Luego de ser nombrado teniente coronel y ya con treinta y cuatro años sentí que aquellas tierras de las antiguas misiones, donde había nacido, debían encontrar su propio destino y puse mi espada, mis fuerzas y mi vida al servicio de la independencia de esos pueblos remotos y olvidados.
En el recuerdo de mis compatriotas quedará tal vez el mérito y el halago hacia mí, pero yo solamente conocí el sacrificio y la entrega para poder guiar a esos ejércitos de hombres decididos y valientes, sin formación militar ni medios económicos, para batirse con los ejércitos españoles que ocupaban sus tierras.
Cuando llegué en 1812 ya se había formado el Gobierno Patrio y yo contribuí con mis conocimientos militares para crear el Regimiento de Granaderos a caballo. Y fue en San Lorenzo a orillas del Paraná donde tuvo su bautismo al enfrentar por primera vez al enemigo.
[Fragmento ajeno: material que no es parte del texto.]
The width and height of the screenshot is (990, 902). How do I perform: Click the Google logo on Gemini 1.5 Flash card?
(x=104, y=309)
Luego debí viajar para hacerme cargo del Ejército del Norte y más tarde me dirigí a Cuyo donde tú naciste, a-aquel 29 de Agosto de 1816, fue en Mendoza, hija mía, y naciste en un nuevo país ya libre e independiente pues la decisión de Laprida y los que lo acompañaron logró que en Tucumán el Congreso declarara la Independencia plena del gobierno español.
Pero mis ansias de libertad no pudieron ser contenidas por las altas montañas.
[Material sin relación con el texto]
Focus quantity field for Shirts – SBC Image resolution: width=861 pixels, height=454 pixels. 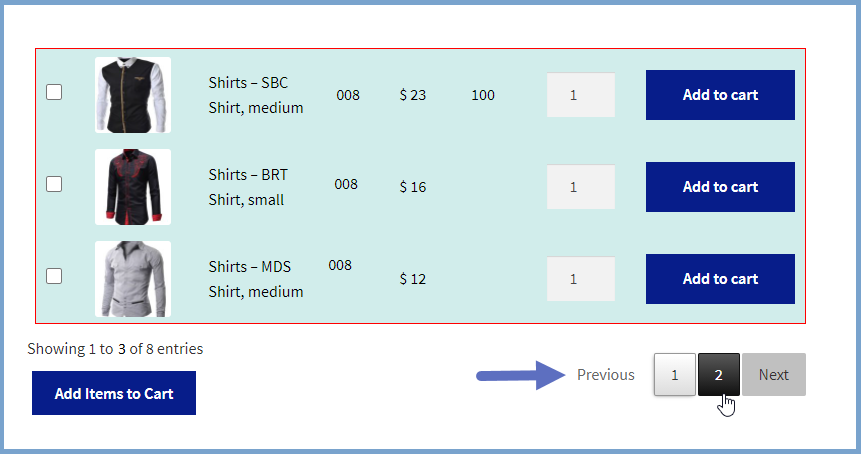[x=580, y=95]
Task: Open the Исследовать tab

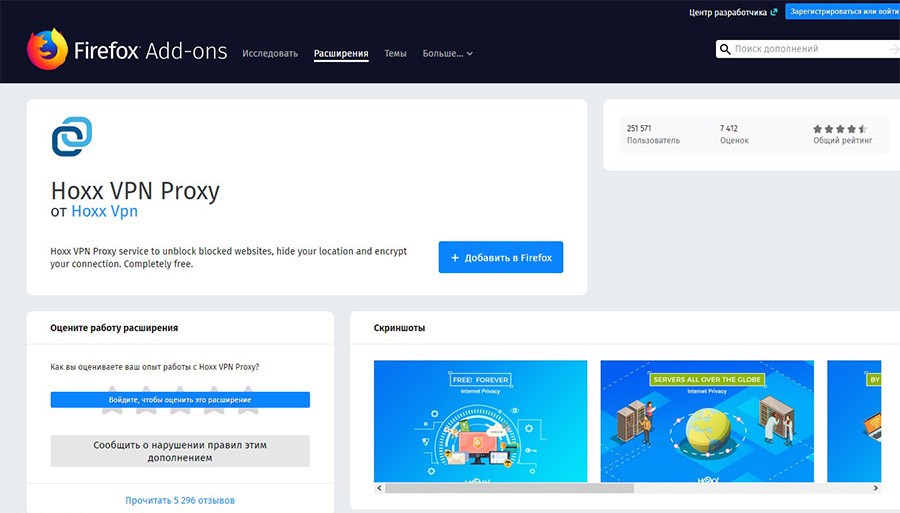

Formé el Ejército de los Andes duramente y con escasez de medios y bajo la protección de Dios, de la Virgen del Carmen y de la bandera celeste y blanca que juraron mis soldados. El 5 de enero de 1817 cruzamos la cordillera para ayudar a nuestros hermanos de Chile.
¡Cuántos hombres quedaron allí, junto a mulas y caballos hambrientos!
Pero al año siguiente pudimos declarar la Independencia de ese país, también amado, que quedó sellada con la victoria de Maipú.
Allí en Chile formamos el Ejército Unido y ayudados por la flota logramos la Independencia del Perú después de levantar el cerco que los españoles habían formado alrededor de Lima, ya corría el año 1821.
En 1822 abandoné para siempre mi carrera militar y sentí que debía realizar otra obra fundamental, tu crianza y educación después de la muerte de tu madre.
Querida hija, quiero que sepas que nunca desenvainé la espada en busca de intereses personales y jamás busqué
la gloria ni la fortuna, renuncié al dinero que me ofrecieron por mis cargos cuando lo consideré excesivo y únicamente luché cuando vi amenazada la libertad y autodeterminación de los pueblos.
Tú sabes que me alejé de mi tierra natal cuando comenzaron las luchas entre hermanos porque no quise intervenir en políticas mezquinas e ideológicas; mi única ambición fue que los pueblos se pudieran liberar de la esclavitud y el dominio extranjero.
Nunca se debe derramar la sangre entre hermanos, hay que buscar el consenso y la tolerancia.
Mi gran dolor fue ver a mi Patria sumida en luchas.
Todos sabemos que Buenos Aires es la cabeza pero se debe respetar igualmente a todos los estados del país sin perder la unidad.
Lo que se debe rechazar es el deseo de dominio del extranjero.
Mi vida fue un constante exilio, nací en tierras vírgenes de América del Sur, me eduqué en España, regresé para
ponerme al servicio de la libertad de mi patria y un nuevo exilio me trajo a esta Francia donde decidí educarte, lejos de los conflictos para poder brindarme por entero a tu formación.
Serví a mi Patria, nunca me serví de ella.
Lo único que me llevó a la lucha fue el deseo de libertad para los pueblos oprimidos.
Doy gracias a Dios y a la Virgen del Carmen por conservarme la vida a pesar de las cruentas batallas que libré y poder cumplir con esta última y amada misión de criarte y educarte como lo deseó tu recordada madre.
Agradezco a los ángeles terrenales que Dios me envió, al húsar Juan de Dios, que salvó mi vida en Bailén, al valiente granadero Sargento Cabral, que me auxilió en San Lorenzo y a Aguado, mi protector en este exilio, que me ayudó a sobrevivir con dignidad a pesar de mi indigencia económica.
A Mariano Balcarce, tu esposo, mi gratitud y confianza, a Rosas, dejo mi sable por haber defendido a la Nación del ataque extranjero, a mi querida Patria, mi corazón y a ti y a mis nietas amadas, mi vida.